Adeve still have so much to teach us as long as we live; for after all, we are exactly what our parents were. What we go through or experience as humans since the beginning of time is, in truth, what Adeve experienced, whether we are talking about good or bad things. Remember, their first son murdered their second son. Imagine what they would feel now after hearing of all their descendants who have been killed in all the wars and other atrocious human depravities. If not as parents, we feel the grief of losing our fellow human beings as their siblings, all of us descendants of Adeve.

Yes, we are all children of Adeve. In peace and war, we learn the simple and complex moves of falling in and out of love with our fellow children of God. Anyone who kills relives Cain’s inability to love – for hate, though not always the opposite of love, can destroy life. However, sticking to love and its promises weathers all obstacles put before it. One day, we will stand and see our first parents and, in spite of their weaknesses, thank them for giving us life and the opportunity to love deeply and meaningfully as well.

We could have included Romiet (Romeo and Juliet); however, since they are fictional, we choose Antra (Antony and Cleopatra). Like Romiet, Antra were lovers who came from belligerent parties. Rome, upon Antras’ death would eventually conquer Egypt in a conflict that affected a big part of the ancient world. Cleopatra, queen of Egypt, had been the mistress of Julius Caesar and, because of her beauty, also drew Antony, who shared the rule of the Roman Empire with Octavius (Caesar’s nephew and who later became Augustus Caesar who reigned during Christ’s ministry) after Julius’ death. Of course, as rulers of two great dynasties, the couple’s affair served to create tension between the two rulers of the Roman Empire which would lead to Antony’s defeat in battle and in his suicide.

But Antra’s affair would not have endured at all without undying love, for better or for worse. (Antony married Octavius’ sister in a politically-arranged union.) Duty, marriage, distance, conflict and culture would not keep Antony away from Cleopatra. And although those challenges only strengthened their resolve to keep one another, the affair only ended into a tragic and dishonorable end for both of them. Cleopatra also committed suicide, if not for love, apparently to avoid humiliation at Octavius’ hand. Or was she fed us with Rome’s addiction to her beauty?

No less than Shakespeare wrote a play about Antra’s romance. It is a tragedy that echoes that of Romiet’s. As love inspires and gives life, it can also hurt and kill.

What kind of force is love that it can conquer lovers, nations, armies and civilizations? As the saying goes, “Love conquers all”. Peasants, paupers, princesses and presidents have fallen for love’s call. No other force can penetrate the barriers set before humans, whether space, time or social status. And even death, as in the cases of Romiet and Antra, could not quench love’s fire.

And so, why do people defy all other forces in order to allow love to rule? What blinds people such that they see only love? Is it the feeling of love or the thought of love? Who knows?
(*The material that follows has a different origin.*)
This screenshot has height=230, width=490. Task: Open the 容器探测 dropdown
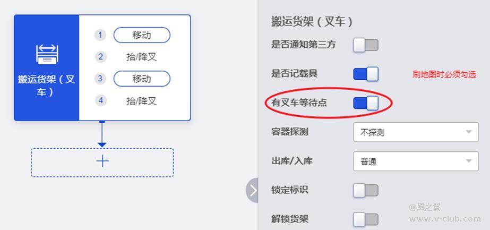(416, 132)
Which brings us to the phenomenon we call Aldub. We may swoon to the mesmerizing tunes of love created by such pairs as Trisde (Tristan and Isolde) or Jotha (John Smith and Hiawatha), but we do so with a lot of help from excellent poets, musicians or even film-makers who raise their love to a higher level than those lovers themselves would have ever imagined possible. And every time we read or watch their stories, we recapture the magic that love brings. Perhaps, our own hearts do resonate with the same frequencies that they produced with their heart-strings as they stared starry-eyed at misty visions of the eternal Love City.
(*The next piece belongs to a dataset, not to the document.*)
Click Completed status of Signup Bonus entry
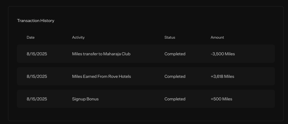Screen dimensions: 288x124 (x=175, y=99)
But what happens when modern technology does its own dream-making work of raising love to new vistas or real-time encounters among people the way it never did before? When we see love growing right before our eyes, just as we see a flower blooming in a few seconds through time-lapse photography? We end up falling in love vicariously with love and the whole idea of loving, not as individual persons but as a nation or as a global community. We swoon en masse into oblivion!

This is the whole process which unfolded into the Aldub Nation phenomenon. Many things have been said and done about it, including a movie which reprised love’s resurgence in a different format. But we get ahead of the story. Or perhaps, we all know how it went and felt the same fanciful feelings they spawned in spite of the theatrical antics and commercial overload that came along with the story.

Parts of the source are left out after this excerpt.